Get pymatgen element preprocessing. prop_name = [ “atomic_radius”, “atomic_mass”, “number”, “max_oxidation_state”, “min_oxidation_state”, “row”, “group”, “atomic_radius_calculated”, “mendeleev_no”, “critical_temperature”, “density_of_solid”, “average_ionic_radius”, “average_cationic_radius”, “average_anionic_radius”,]

Examples

>>> tmps = AtomPymatgenPropMap(search_tp="number",prop_name=["X"])
>>> s = [1,76]
>>> a = tmps.convert(s)
>>> tmps = AtomPymatgenPropMap(search_tp="name",prop_name=["X"])
>>> s = [{"H": 2, }, {"Po": 1}]  #[i.species.as_dict() for i in pymatgen.structure.sites]
>>> a = tmps.convert(s)
>>> tmps = AtomPymatgenPropMap(search_tp="name",prop_name=["X"])
>>> s = [[{"H": 2, }, {"Po": 1}],[{"H": 2, }, {"Po": 1}]]
>>> a = tmps.transform(s)

Parameters:

prop_name – (str,list of str) prop name or list of prop name
func – (callable or list of callable) please make sure the size of it is the same with prop_name.
search_tp – (str) location method. “name” for dict “number” for int.

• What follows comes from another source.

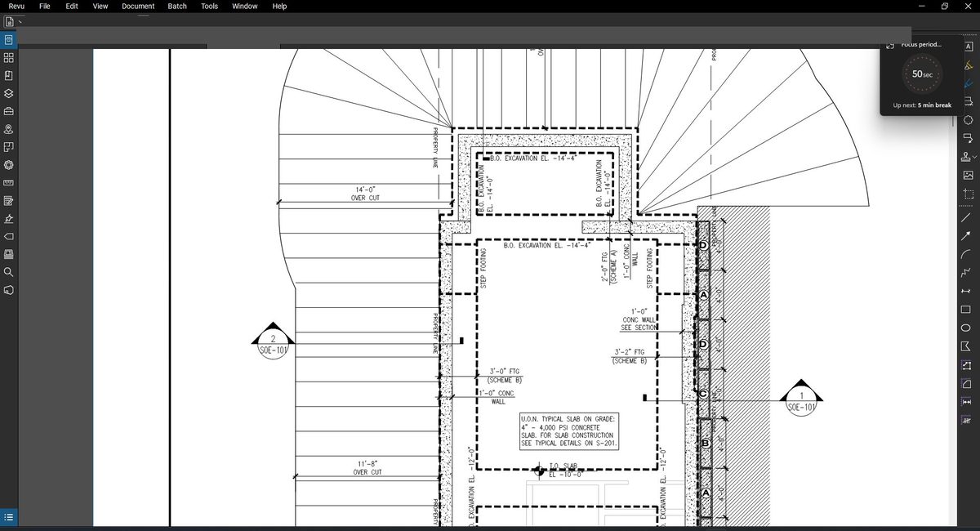Screen dimensions: 980x531
Task: Select the Text markup tool
Action: pos(967,47)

convert_dict(atoms: List[Dict]) → ndarray¶: Convert atom {symbol: fraction} list to numeric features

convert_number(atoms: List[int]) → ndarray¶: Convert int list to numeric features

property feature_labels¶

Generate attribute names.

Returns:: ([str]) attribute labels.

class featurebox.featurizers.atom.mapper.AtomTableMap(tablename: Optional[Union[str, ndarray, DataFrame]] = 'oe.csv', search_tp: str = 'auto', **kwargs)¶

Bases: BinaryMap

Fixed Atom embedding map. Default table is oe.csv. you can change the table yourself for different preprocessing. The table contains elemental features for 92 U elements at least. Please check all your data is int or float!!!

Such as:

Data	F0	F1	…
H	V	V	…
He	V	V	…
Li	V	V	…
Be	V	V	…
…	…	…	…

Examples

>>> tmps = AtomTableMap(search_tp="number")
>>> s = [1,76]
>>> tmps.convert(s)
array([[2.245000e+01, 0.000000e+00, 0.000000e+00, 0.000000e+00,
        0.000000e+00, 0.000000e+00, 0.000000e+00, 0.000000e+00,
        0.000000e+00, 0.000000e+00, 0.000000e+00, 0.000000e+00,
        0.000000e+00, 0.000000e+00, 0.000000e+00, 0.000000e+00,
        0.000000e+00, 0.000000e+00, 0.000000e+00],
       [2.383710e+03, 3.937715e+04, 3.783280e+03, 9.866700e+02,
        8.349720e+03, 6.978800e+02, 1.861780e+03, 1.549970e+03,
        9.784700e+02, 2.231900e+02, 2.633000e+02, 1.689800e+02,
        2.854000e+01, 0.000000e+00, 1.841000e+01, 0.000000e+00,
        0.000000e+00, 0.000000e+00, 0.000000e+00]])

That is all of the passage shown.